The effect of pregnane X receptor (PXR)‐mediated CYP3A induction on acetaminophen hepatotoxicity

Abstract

Acetaminophen (APAP) overdose is the leading cause of acute liver failure in the U.S. Cytochromes P450 CYP2E1, CYP1A2, and CYP3A4 have all been implicated in formation of the reactive intermediate of APAP, and thus can contribute to APAP hepatotoxicity. The nuclear pregnane X receptor (PXR) plays a critical role in CYP3A regulation and many drugs and dietary compounds are PXR activators. Thus, it is important to determine whether PXR-mediated CYP3A induction is a risk factor for APAP hepatotoxicity. In this study, a double transgenic human PXR and CYP3A4 mice (TgCYP3A4/hPXR) mouse model was generated in a mouse Pxr-null background. In this model, CYP3A4 was strongly induced by rifampicin (RIF), a human-specific PXR ligand, but not by pregnenolone 16α-carbonitrile, a rodent-specific PXR ligand.
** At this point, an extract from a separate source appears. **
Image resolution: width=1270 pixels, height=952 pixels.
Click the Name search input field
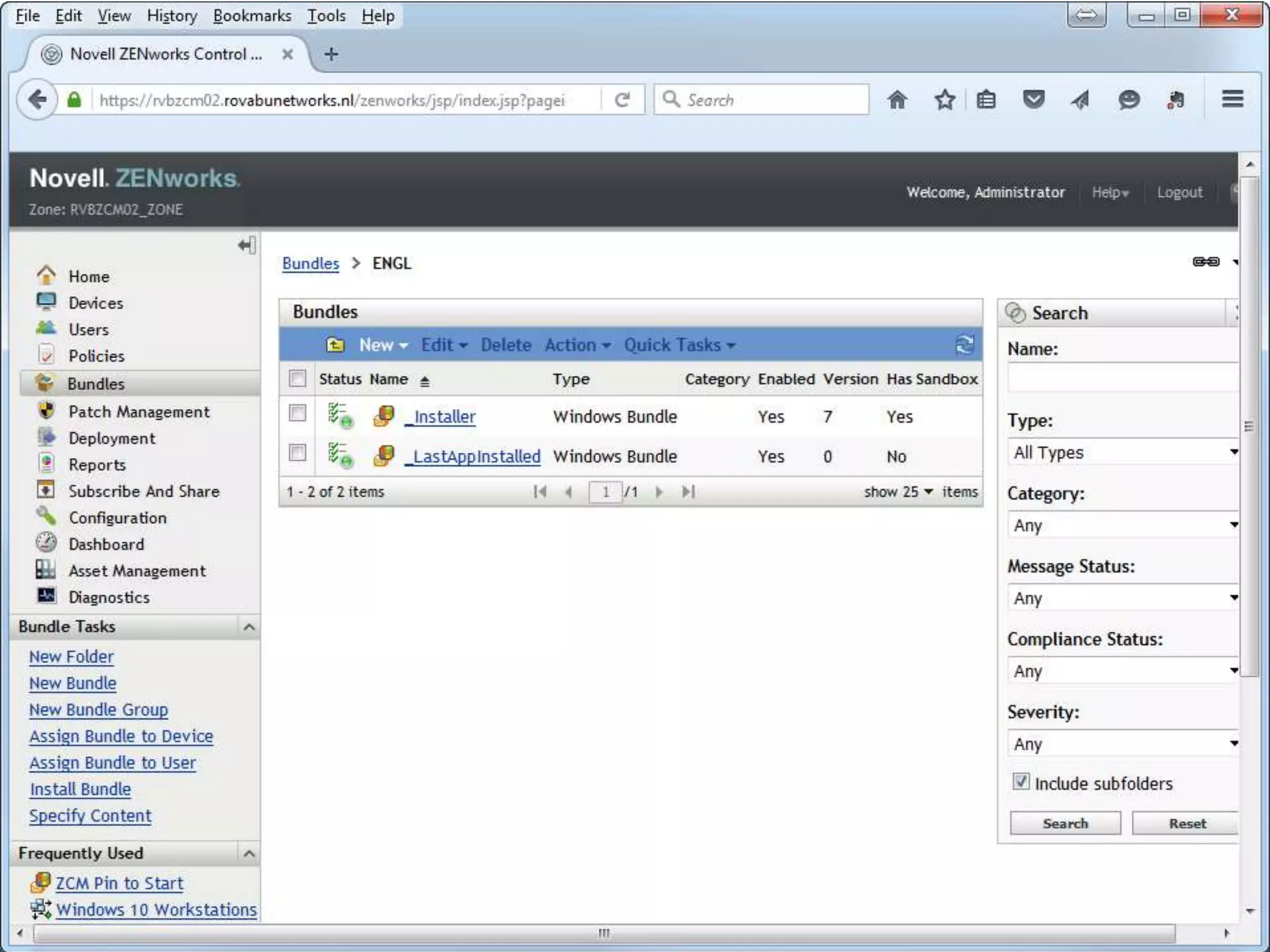(x=1122, y=377)
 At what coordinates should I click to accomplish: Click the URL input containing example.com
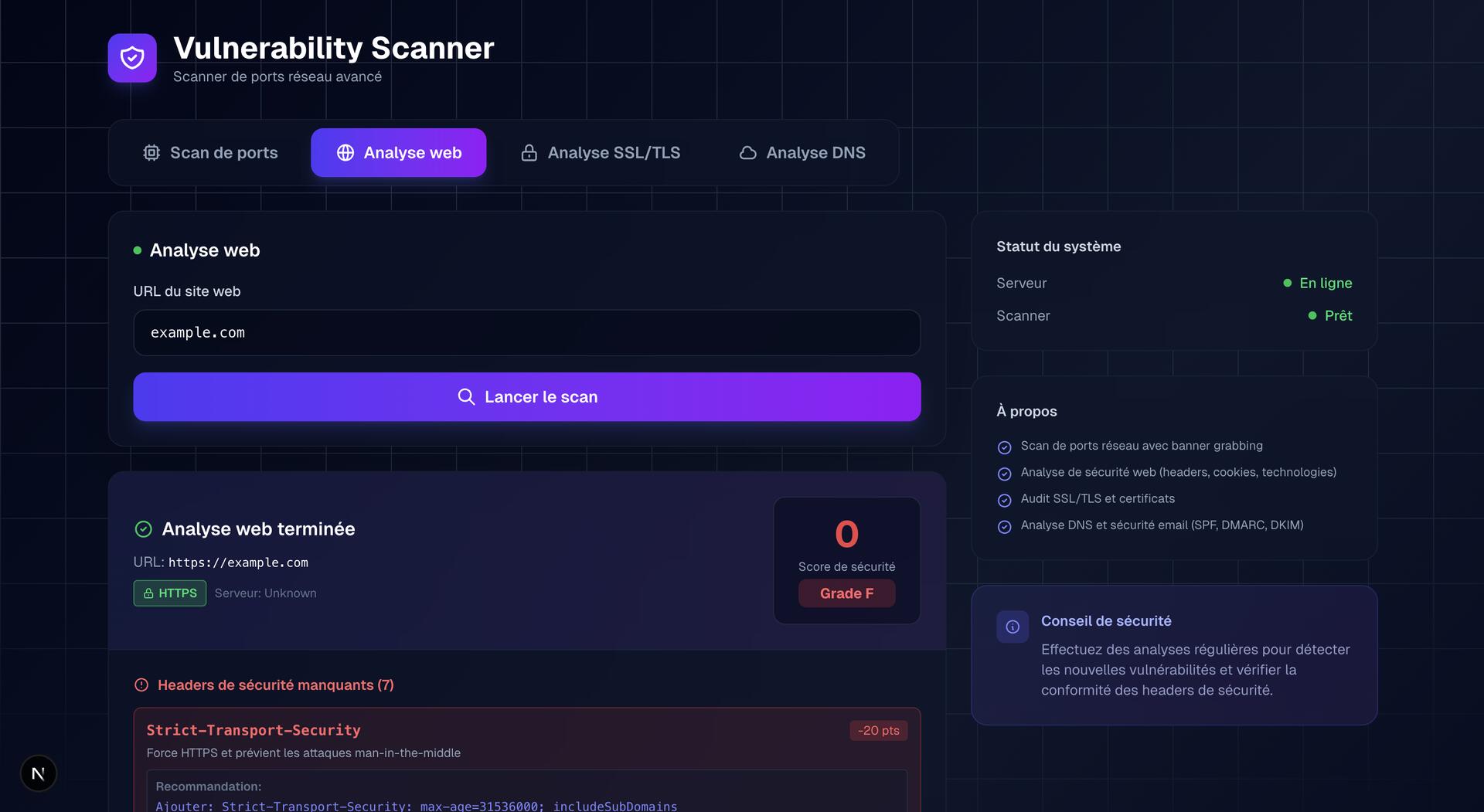(527, 333)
Consistent with CYP3A4 expression, hepatic CYP3A4 activity increased ~500% in TgCYP3A4/hPXR mice treated with RIF. However, APAP (250 mg/kg, p.o.) hepatotoxicity did not concurrently increase in TgCYP3A4/hPXR mice upon PXR activation and CYP3A4 induction, as revealed by hepatic histological changes and serum ALT levels. Moreover, there were no significant differences in the major APAP urinary metabolites between RIF-pretreated and vehicle-treated groups. In conclusion, these studies suggest that PXR-mediated CYP3A4 induction does not enhance APAP hepatotoxicity and PXR ligands are not risk factors for hepatotoxicity when combined medication with APAP.